Credit: Pintops Foundation Study – The Great Opportunity

The church planting strategist asked if I were aware of how many prospective church planters it takes to see one church planter actually plant a church. I was stunned when he shared from his organization’s experience.

To produce just one church planter who will actually plant a church, it takes 10 prospective church planters who have gone through a residency or some other sort of church planter assessment. When considering the Pinetops study suggestion of 8,000 church plants annually, and if the church planting strategist is correct, then we need to identify 80,000 prospective church planters to plant 8,000 new churches! That is 80,000 each year!!

It’s an impossible task, or, at minimum, it’s a task that has never been achieved in the United States. If we rely on seminaries who only graduated 16,486 students in 2021 (according to ATS), there is no way that we will ever see the numbers of church planters needed to keep up with population growth and the increase in the numbers of unaffiliated.

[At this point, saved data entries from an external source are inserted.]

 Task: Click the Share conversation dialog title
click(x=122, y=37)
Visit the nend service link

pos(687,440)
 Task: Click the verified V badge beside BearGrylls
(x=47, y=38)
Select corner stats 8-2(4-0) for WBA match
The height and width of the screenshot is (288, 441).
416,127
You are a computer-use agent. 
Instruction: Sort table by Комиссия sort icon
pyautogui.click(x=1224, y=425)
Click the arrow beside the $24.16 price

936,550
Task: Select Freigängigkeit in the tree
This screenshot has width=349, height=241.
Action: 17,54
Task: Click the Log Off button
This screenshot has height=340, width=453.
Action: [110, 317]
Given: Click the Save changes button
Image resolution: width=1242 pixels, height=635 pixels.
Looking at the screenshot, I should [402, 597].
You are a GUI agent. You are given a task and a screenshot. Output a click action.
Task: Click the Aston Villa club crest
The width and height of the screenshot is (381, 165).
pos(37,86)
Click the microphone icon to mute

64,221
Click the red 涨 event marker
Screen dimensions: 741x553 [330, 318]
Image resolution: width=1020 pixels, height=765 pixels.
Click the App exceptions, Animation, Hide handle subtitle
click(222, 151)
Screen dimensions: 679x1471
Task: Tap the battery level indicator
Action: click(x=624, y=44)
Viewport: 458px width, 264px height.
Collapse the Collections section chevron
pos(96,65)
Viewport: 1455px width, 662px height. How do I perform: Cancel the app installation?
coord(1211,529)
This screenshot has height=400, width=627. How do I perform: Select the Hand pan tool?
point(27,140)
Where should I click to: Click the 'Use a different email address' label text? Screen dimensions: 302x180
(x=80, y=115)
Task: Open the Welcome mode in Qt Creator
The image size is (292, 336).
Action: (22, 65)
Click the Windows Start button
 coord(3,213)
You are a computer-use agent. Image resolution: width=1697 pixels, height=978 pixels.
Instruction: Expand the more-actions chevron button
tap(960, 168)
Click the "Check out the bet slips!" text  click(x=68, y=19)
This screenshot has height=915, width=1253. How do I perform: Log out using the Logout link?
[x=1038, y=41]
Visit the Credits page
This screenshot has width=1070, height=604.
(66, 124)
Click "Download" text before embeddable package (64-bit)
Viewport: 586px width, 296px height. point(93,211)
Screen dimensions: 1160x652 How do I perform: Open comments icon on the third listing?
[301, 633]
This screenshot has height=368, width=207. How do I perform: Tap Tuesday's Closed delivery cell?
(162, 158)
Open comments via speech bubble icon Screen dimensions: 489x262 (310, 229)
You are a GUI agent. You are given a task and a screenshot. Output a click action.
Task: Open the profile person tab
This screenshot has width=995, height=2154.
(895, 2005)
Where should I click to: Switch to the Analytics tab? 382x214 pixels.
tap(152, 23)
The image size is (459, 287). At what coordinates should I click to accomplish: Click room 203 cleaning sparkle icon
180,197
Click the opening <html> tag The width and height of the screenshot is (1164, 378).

The only way I can see the possibility of equipping that many people to make more disciples that result in more churches planted is by taking seminary to the local church and seeing the church begin to annually release teams of key people to accomplish the task. If ever there were a God-sized task for the church in America it is the one set before us.

As Jesus travelled with His disciples to villages and towns, He saw the incredible need. Recognizing the need, He also presented a solution and it is just as true today as it was when Jesus said it, “The harvest is plentiful, but the laborers are few; therefore pray earnestly to the Lord of the harvest to send out laborers into his harvest” (Matt 9:37-38). Prayer for more laborers is a necessary first step, but Jesus also goes two steps further: 1) He sends His disciples into the harvest (Matt 10); 2) He goes into the harvest (Matt 11:1). Not only are we to pray, but we are also an answer to that prayer.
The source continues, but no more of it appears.